SUMMARY
Cancer is caused by dynamics of the genome, which ultimately translate into aberrations of the proteome
constituting the major functional and structural components of a cell. The proteome comprises a high level of
complexity driven by aspects such as post-translational protein modifications, accurately regulated protein
degradation, and functional regulation through protein-protein interaction networks. It is also considered the
closest molecular link to a biological system’s phenotype. Mass spectrometry is among the most important tools
to characterize proteomes, and its versatility is well suited to match the proteome’s complexity. It is, therefore,
surprising that the information on understanding and diagnosing cancer provided by the cancer proteome is
almost entirely untapped in clinical studies. Among the reasons for this is a lack of sample throughput of mass
spectrometry-based proteomics when compared to genomics technologies. This translates into higher analysis
costs and reduced access to proteomics. Our overarching aim for this proposal is to develop a novel mass
spectrometry-based proteomics data acquisition method that increases sample throughput of deep proteome
mapping (>2000 proteins from blood plasma, >8000 proteins from tissue samples) in comparison to current
methods by a factor of up to tenfold (10 min per sample).
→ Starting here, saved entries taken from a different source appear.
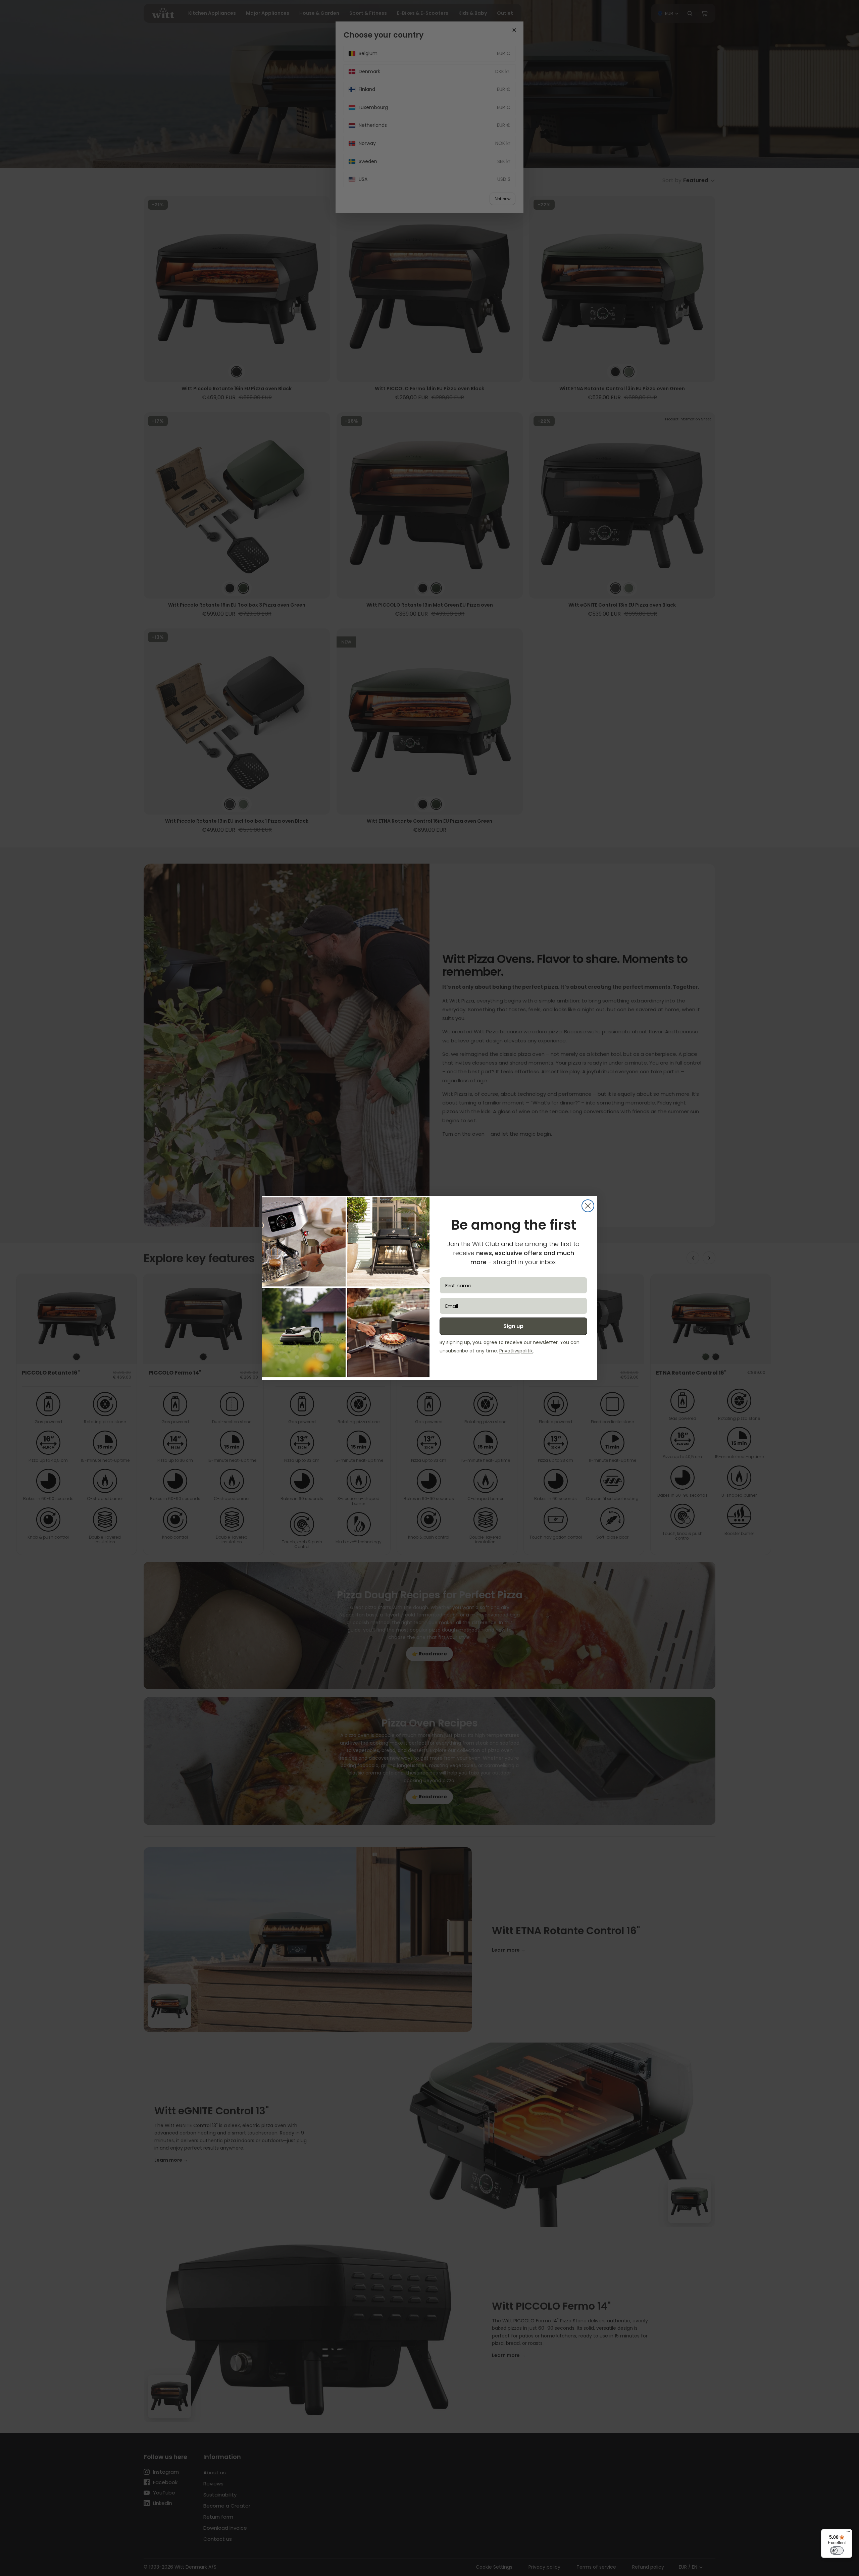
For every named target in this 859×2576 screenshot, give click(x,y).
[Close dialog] (588, 1206)
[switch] (837, 2550)
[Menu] (848, 2533)
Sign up (513, 1326)
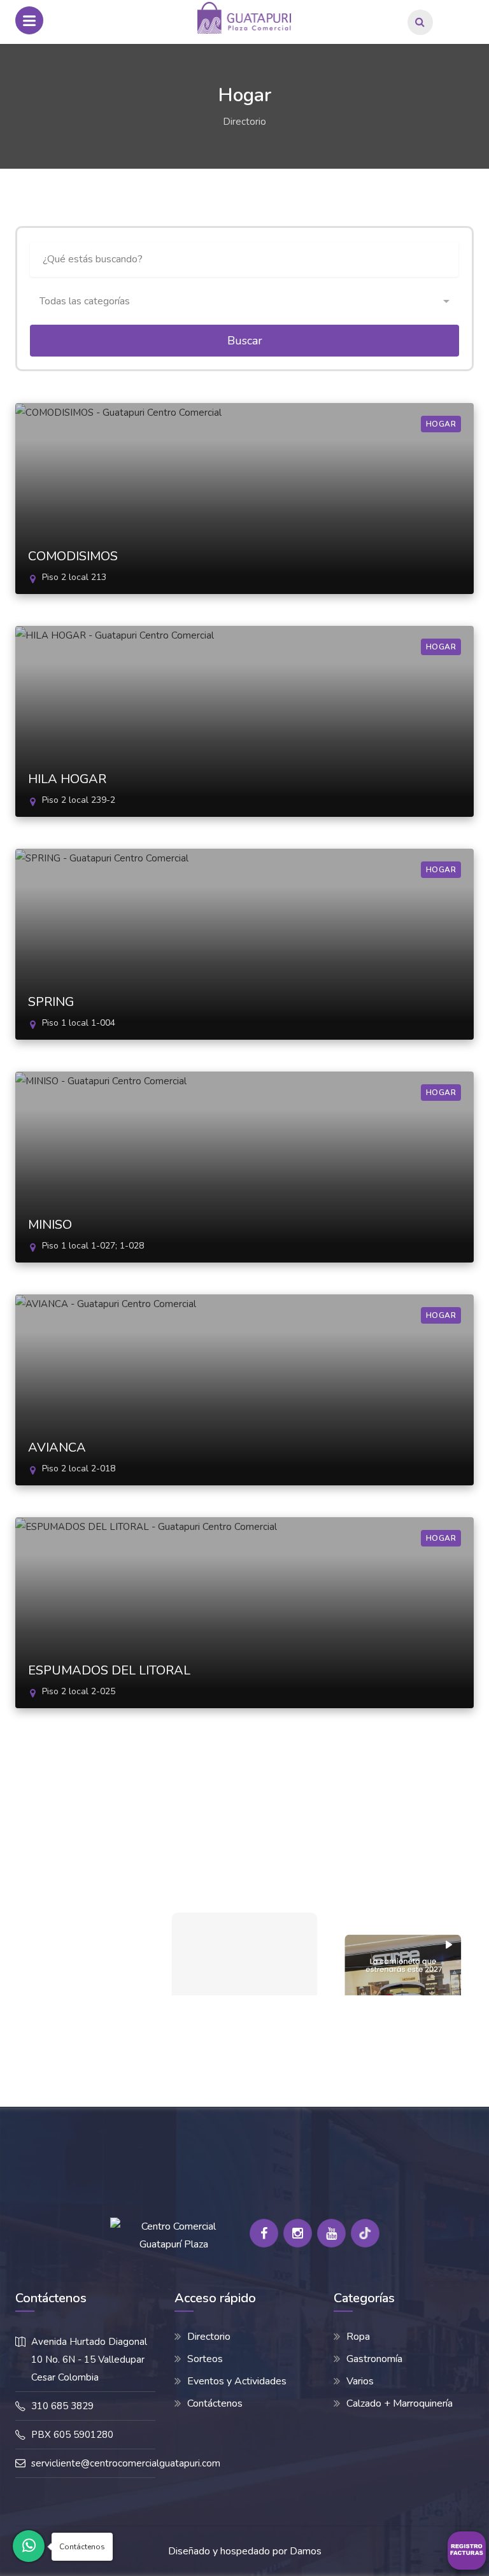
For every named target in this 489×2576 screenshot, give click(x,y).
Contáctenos (215, 2403)
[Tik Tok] (365, 2233)
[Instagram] (297, 2233)
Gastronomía (374, 2359)
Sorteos (205, 2359)
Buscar (244, 340)
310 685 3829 (62, 2406)
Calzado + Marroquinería (399, 2403)
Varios (360, 2381)
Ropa (358, 2337)
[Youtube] (331, 2233)
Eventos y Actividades (237, 2381)
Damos (306, 2551)
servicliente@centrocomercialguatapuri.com (125, 2463)
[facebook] (264, 2233)
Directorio (244, 121)
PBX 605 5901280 (72, 2434)
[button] (244, 300)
The method is based on multiplexed isobaric
proteomics, a barcoding technology that currently allows the simultaneous analyses of up to 18 samples. The
novel aspect is the use of artificial intelligence (AI) to drive the data acquisition process. The proteomics
community has started to incorporate AI into their workflow for data analysis, but it has not yet been used for
improving data acquisition. Our AI system directs the mass spectrometer in real-time to optimize the analysis of
globally targeting all proteins assumed to be in a sample at a fast rate. Proteome samples are digested into
peptides, and a combination of neural networks trained on millions of mass spectrometry spectra is used to
predict in real-time peptide analyte behavior to optimize the analytical speed at high analytical depth. A
preliminary version of the method allows mapping 1,300 plasma proteins in 10 min per sample. We propose in
Aim 1 further improvement of the method through additional neural networks enabling more sensitive real-time
peptide identification and the simultaneous identification of multiple peptides. Our goal is to generate a method
that will routinely quantify 2000 proteins from human plasma in 10 minutes. The method will be incorporated
into a platform that also includes low-cost automated sample preparation to achieve an overall analysis cost of
<$100 per sample. We propose to evaluate the method in Aim 2 by mapping the proteome of 500 clinical plasma
proteome samples from lung cancer patients with different pathological cancer stages. Our preliminary data
analysis shows a high predictive power of mass spectrometry-based proteomics for detecting early-stage lung
cancer, and we will use the evaluation to validate detection power across early to late stages. We believe that
our novel AI-driven mass spectrometry-based proteome mapping has a high potential to overcome the current
hurdles of using deep coverage proteomics in clinical settings.